**Instructions for the task**
Your answer is to be the count alone: the number of lines in the data below where "each" appears.

*** Opening of Data for analysis ***

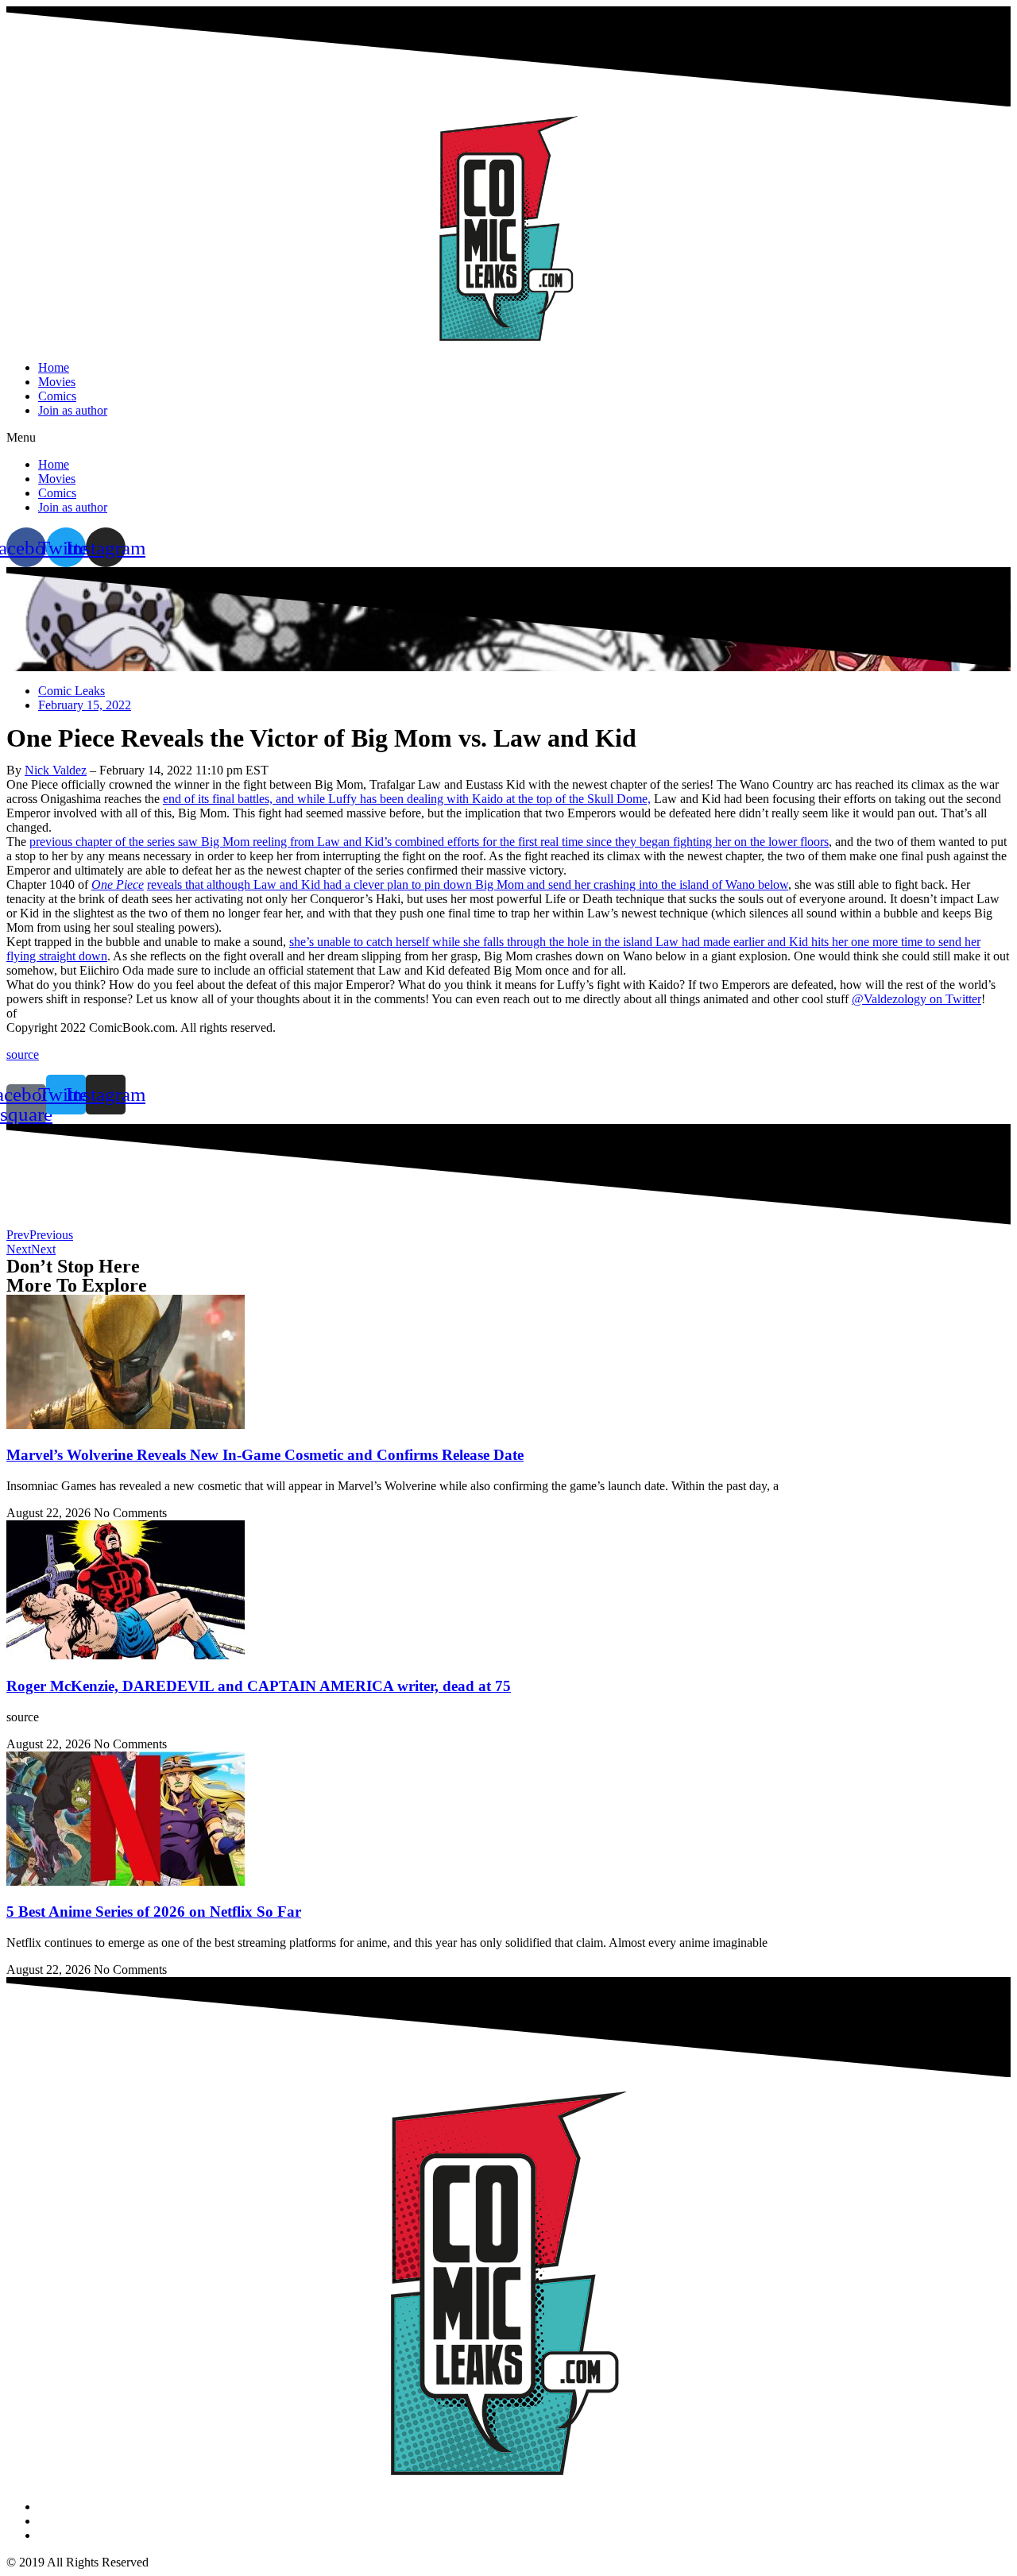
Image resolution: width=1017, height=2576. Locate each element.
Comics (57, 396)
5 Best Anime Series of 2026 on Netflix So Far (153, 1911)
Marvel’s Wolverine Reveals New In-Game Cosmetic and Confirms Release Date (265, 1454)
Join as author (72, 410)
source (22, 1054)
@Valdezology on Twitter (916, 999)
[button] (508, 438)
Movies (56, 381)
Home (53, 367)
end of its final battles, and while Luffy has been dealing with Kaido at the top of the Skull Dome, (407, 798)
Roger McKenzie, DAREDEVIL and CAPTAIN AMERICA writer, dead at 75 (258, 1686)
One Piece (117, 884)
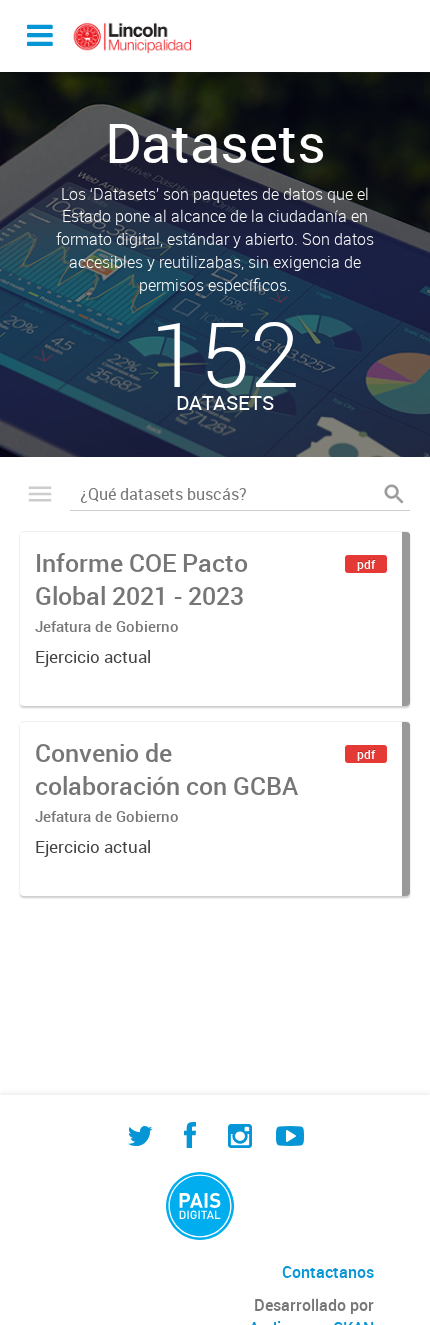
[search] (394, 494)
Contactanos (328, 1272)
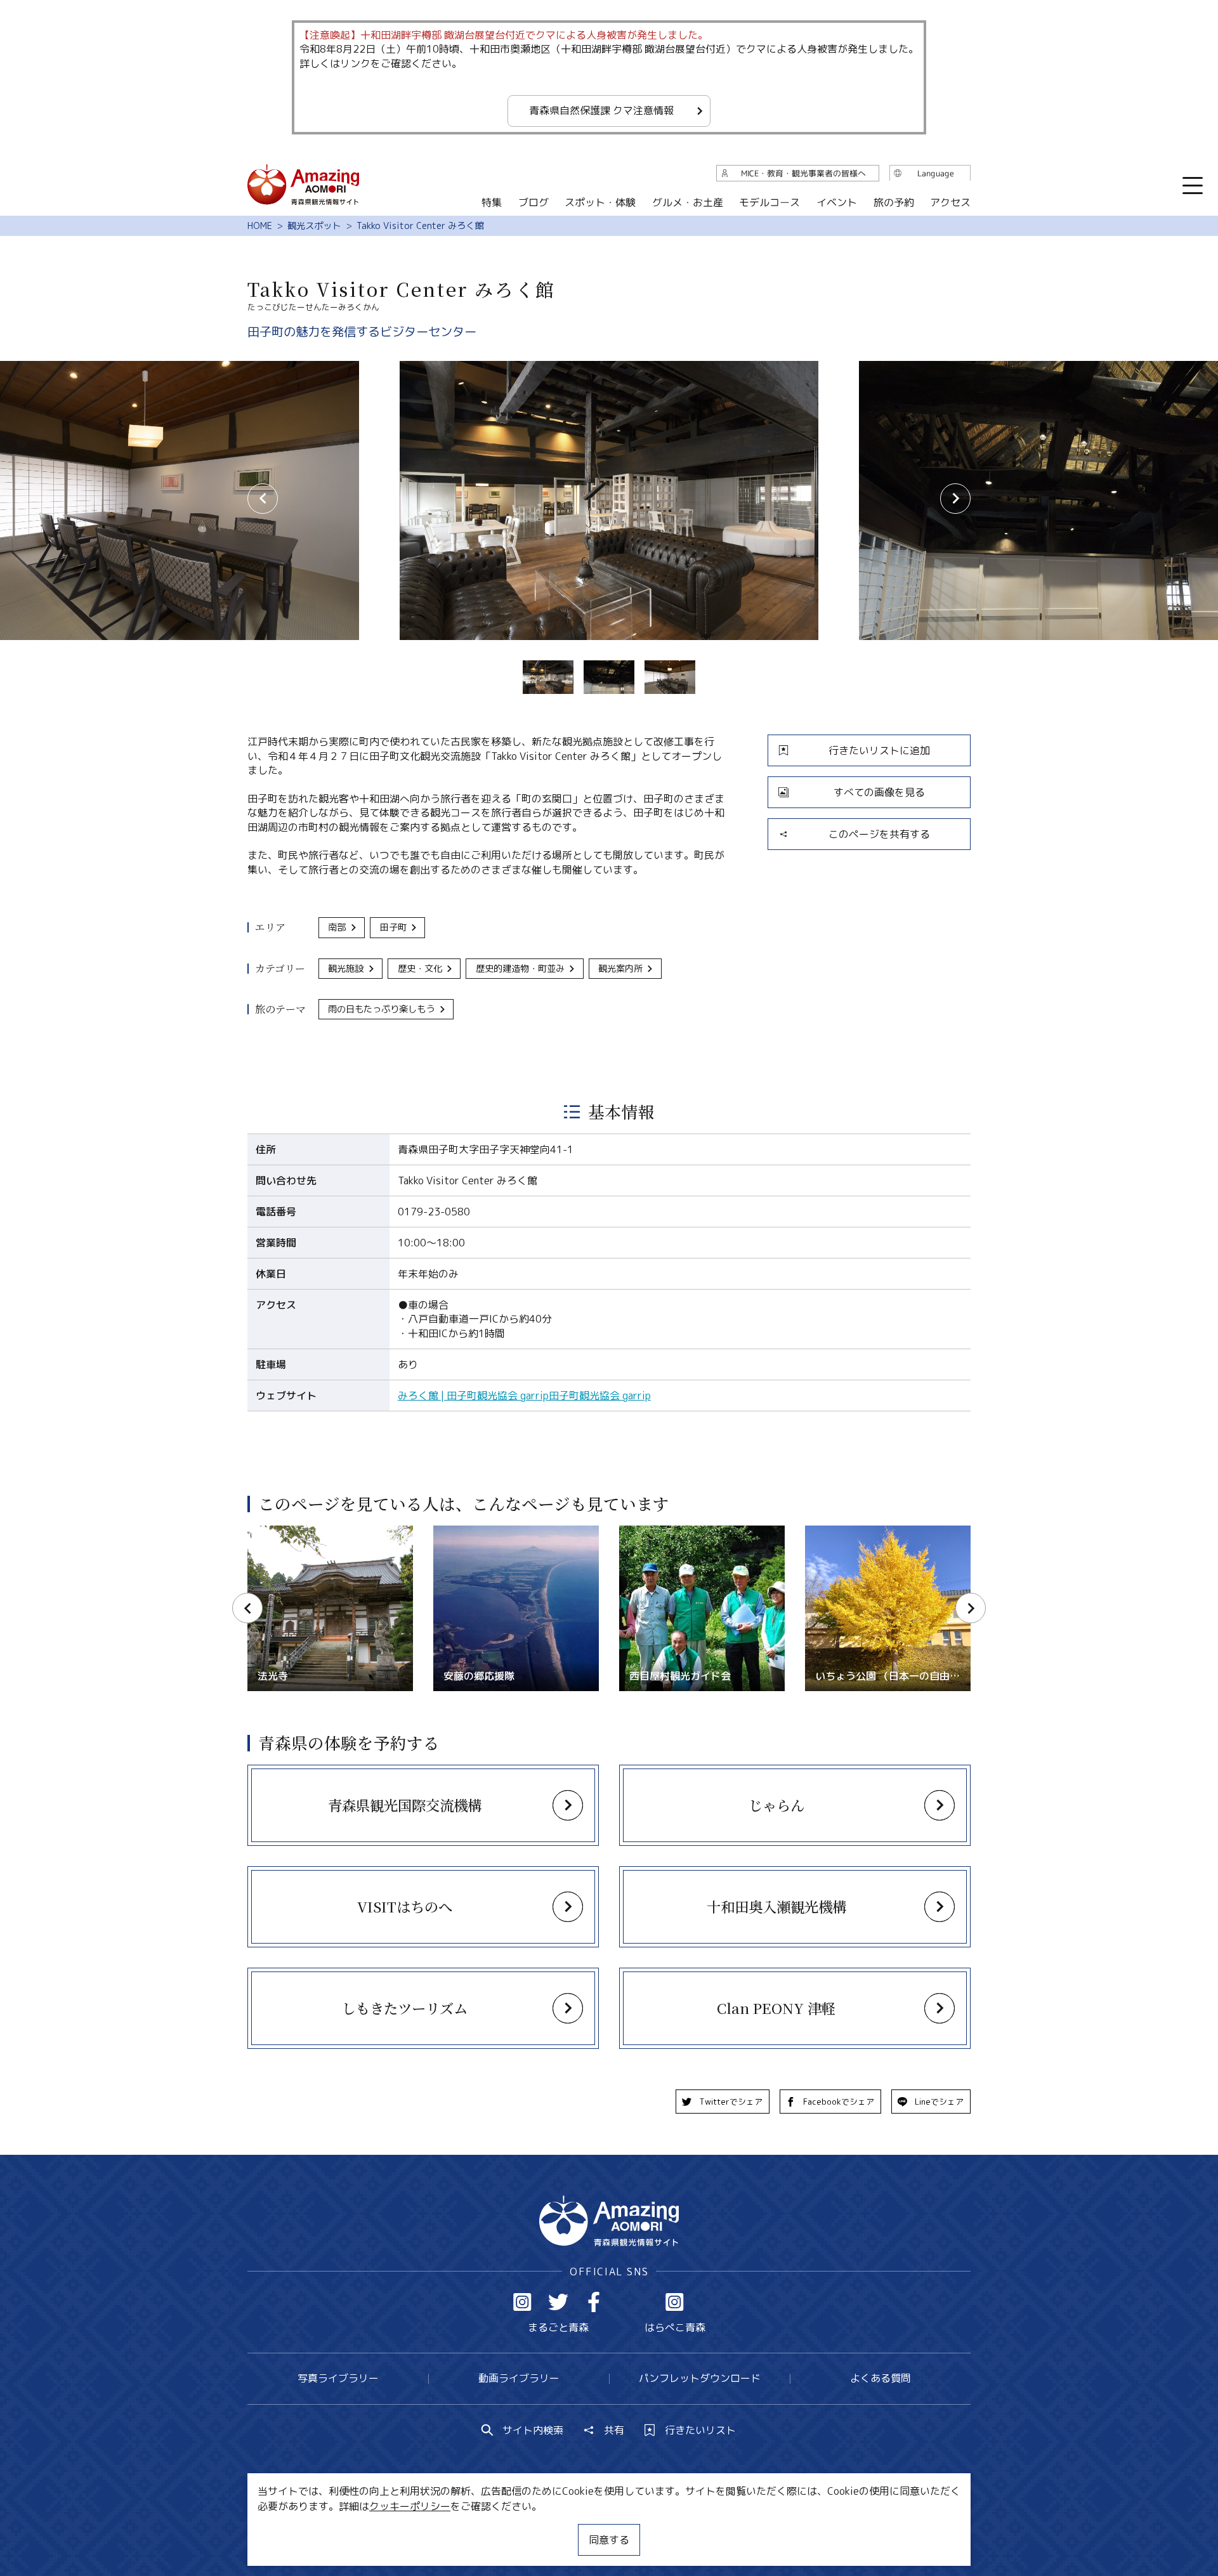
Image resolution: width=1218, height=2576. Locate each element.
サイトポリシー (656, 2528)
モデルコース (769, 202)
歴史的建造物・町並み (520, 968)
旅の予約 (893, 202)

*** Close of Data for analysis ***

**Finished task**
2